These are the lingering threads heading into the series finale

liam-mathews
Liam Mathews

(This post contains spoilers for Twin Peaks: The Return.)

For a little while there, when the Dougie stuff was really starting to try our patience and when new mysteries were being introduced with just a few episodes left (looking at you, British guy with the super-strength glove!), it seemed like Twin Peaks might not stick the landing. Twin Peaks is not a show where you should expect plots to be resolved in any traditional fashion, but it just seemed like any resolution at all was impossibly far away. There were too many threads dangling and not enough time to get to any of them.

But now, with the two-part finale almost here, Cooper (Kyle MacLachlan) is 100 percent awake and he and his evil doppelgänger are both heading to the center of the Twin Peaks universe, the Twin Peaks Sheriff's Department. There are still a lot of balls in the air, but the most important one -- that Agent Dale Cooper returns to Twin Peaks -- is about to come down. David Lynch, for all his esotericism, isn't going to leave us hanging this time, at least not with the stuff that matters. He and Mark Frost brought the show back to give it a proper farewell. This is as much for them as it is for us, and they're not going to let themselves down.

After gratifying moments like Big Ed (Everett McGill) and Norma (Peggy Lipton) finally getting together and the Log Lady's (Catherine Coulsen) passing, I think we can rest assured that we'll get an emotionally satisfying ending. While the final two episodes may not end up answering all our questions, especially about the mythology, they'll be exactly what they're supposed to be.

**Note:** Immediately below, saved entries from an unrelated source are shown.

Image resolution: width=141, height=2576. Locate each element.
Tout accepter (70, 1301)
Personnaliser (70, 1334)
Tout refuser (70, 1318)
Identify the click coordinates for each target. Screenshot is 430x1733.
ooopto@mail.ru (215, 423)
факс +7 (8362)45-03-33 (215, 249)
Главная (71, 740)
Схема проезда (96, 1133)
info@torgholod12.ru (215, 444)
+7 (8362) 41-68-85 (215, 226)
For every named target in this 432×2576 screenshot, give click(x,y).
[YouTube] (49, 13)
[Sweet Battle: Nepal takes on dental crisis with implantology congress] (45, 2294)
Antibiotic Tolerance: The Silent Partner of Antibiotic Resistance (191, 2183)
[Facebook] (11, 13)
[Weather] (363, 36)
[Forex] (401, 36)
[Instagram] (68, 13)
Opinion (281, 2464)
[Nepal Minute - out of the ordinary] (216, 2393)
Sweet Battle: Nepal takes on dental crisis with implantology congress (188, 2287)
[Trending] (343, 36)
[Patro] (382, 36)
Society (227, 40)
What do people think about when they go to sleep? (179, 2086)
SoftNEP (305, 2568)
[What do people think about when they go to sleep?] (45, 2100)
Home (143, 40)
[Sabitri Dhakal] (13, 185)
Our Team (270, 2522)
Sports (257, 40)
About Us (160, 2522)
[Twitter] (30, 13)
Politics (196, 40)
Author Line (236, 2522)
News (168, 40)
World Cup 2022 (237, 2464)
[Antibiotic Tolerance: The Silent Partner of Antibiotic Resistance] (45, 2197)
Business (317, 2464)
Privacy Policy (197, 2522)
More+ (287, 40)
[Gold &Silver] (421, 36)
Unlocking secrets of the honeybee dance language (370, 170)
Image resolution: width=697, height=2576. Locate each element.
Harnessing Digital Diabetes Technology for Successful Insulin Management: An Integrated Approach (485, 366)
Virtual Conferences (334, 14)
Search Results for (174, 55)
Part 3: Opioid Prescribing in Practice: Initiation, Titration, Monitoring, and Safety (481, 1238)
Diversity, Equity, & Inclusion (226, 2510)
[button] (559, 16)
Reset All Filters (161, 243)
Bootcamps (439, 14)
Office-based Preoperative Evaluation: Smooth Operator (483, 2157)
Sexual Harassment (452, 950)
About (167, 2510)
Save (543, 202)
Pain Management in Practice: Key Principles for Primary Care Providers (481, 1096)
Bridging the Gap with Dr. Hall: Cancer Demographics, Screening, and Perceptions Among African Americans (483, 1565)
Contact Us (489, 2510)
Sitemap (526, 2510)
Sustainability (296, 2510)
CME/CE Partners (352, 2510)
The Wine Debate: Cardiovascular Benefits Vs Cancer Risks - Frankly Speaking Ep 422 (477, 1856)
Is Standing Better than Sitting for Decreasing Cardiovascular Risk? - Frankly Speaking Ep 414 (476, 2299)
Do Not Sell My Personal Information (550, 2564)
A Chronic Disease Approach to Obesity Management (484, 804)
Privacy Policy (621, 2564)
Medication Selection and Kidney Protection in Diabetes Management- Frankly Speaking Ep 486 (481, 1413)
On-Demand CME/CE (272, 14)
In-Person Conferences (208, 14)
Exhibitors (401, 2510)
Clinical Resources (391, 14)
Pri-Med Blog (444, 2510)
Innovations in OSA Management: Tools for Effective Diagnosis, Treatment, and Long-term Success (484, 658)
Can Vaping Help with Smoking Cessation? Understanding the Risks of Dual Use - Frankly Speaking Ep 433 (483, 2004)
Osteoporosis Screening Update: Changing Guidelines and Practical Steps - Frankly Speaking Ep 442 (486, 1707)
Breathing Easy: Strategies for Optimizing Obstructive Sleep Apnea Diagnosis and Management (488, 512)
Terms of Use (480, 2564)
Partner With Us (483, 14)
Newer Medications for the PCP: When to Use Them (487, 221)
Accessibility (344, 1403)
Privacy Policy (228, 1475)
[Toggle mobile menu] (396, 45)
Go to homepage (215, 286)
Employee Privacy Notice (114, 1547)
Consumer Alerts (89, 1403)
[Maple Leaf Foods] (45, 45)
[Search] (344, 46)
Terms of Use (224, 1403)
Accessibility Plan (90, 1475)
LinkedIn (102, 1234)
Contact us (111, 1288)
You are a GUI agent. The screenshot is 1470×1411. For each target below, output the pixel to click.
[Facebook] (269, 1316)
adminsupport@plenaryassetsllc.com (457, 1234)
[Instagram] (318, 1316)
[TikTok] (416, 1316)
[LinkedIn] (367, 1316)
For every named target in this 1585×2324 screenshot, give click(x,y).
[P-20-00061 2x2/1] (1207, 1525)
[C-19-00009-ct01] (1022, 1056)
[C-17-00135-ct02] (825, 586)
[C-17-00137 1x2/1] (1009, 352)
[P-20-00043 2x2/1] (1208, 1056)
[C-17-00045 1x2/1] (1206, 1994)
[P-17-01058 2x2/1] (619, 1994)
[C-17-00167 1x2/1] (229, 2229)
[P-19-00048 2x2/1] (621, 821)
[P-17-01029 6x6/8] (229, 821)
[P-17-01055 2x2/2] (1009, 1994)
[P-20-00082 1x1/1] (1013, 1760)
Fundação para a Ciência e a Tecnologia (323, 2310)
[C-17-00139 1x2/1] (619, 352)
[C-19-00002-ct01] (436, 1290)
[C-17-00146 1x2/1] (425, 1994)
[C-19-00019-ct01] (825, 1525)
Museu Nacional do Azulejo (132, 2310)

I think we have enough information at this point to comfortably assess what questions still remain and how likely they are to be answered, ranked primarily on how unsatisfying it would be if they were left unanswered. Here we go.

​Sherilyn Fenn, Twin Peaks

Sherilyn Fenn, Twin Peaks

Suzanne Tenner, Suzanne Tenner/SHOWTIME

1. Will Cooper send his doppelgänger back to the Black Lodge? This is the central plot of the season, and it will be resolved in some capacity. It's not like Twin Peaks hasn't been telling a story with a beginning, a middle and an end. It may not make literal sense, and it may be heartbreaking, but Cooper's story will be resolved.

2. What's going on with Audrey (Sherilyn Fenn)? Audrey finally showed up late in the game, and has spent all of her time arguing with her husband Charlie (Clark Middleton) about going to find her missing paramour Billy. They finally made it to the roadhouse in Part 16, and she unexpectedly did her iconic dance from the original series, only to suddenly be transported to some kind of white room with a mirror when she was interrupted. Audrey's whole story has been completely mystifying and disconnected from everything else so far, and seems like it may be some kind of dream or vision. Is she trapped in an alternate dimension? Has she been in a coma for 25 years? Those questions, as well as the (surely awful) story of how her and Evil Cooper's son Richard (Eamon Farren) was born, will have to be answered. They're just too important not to be.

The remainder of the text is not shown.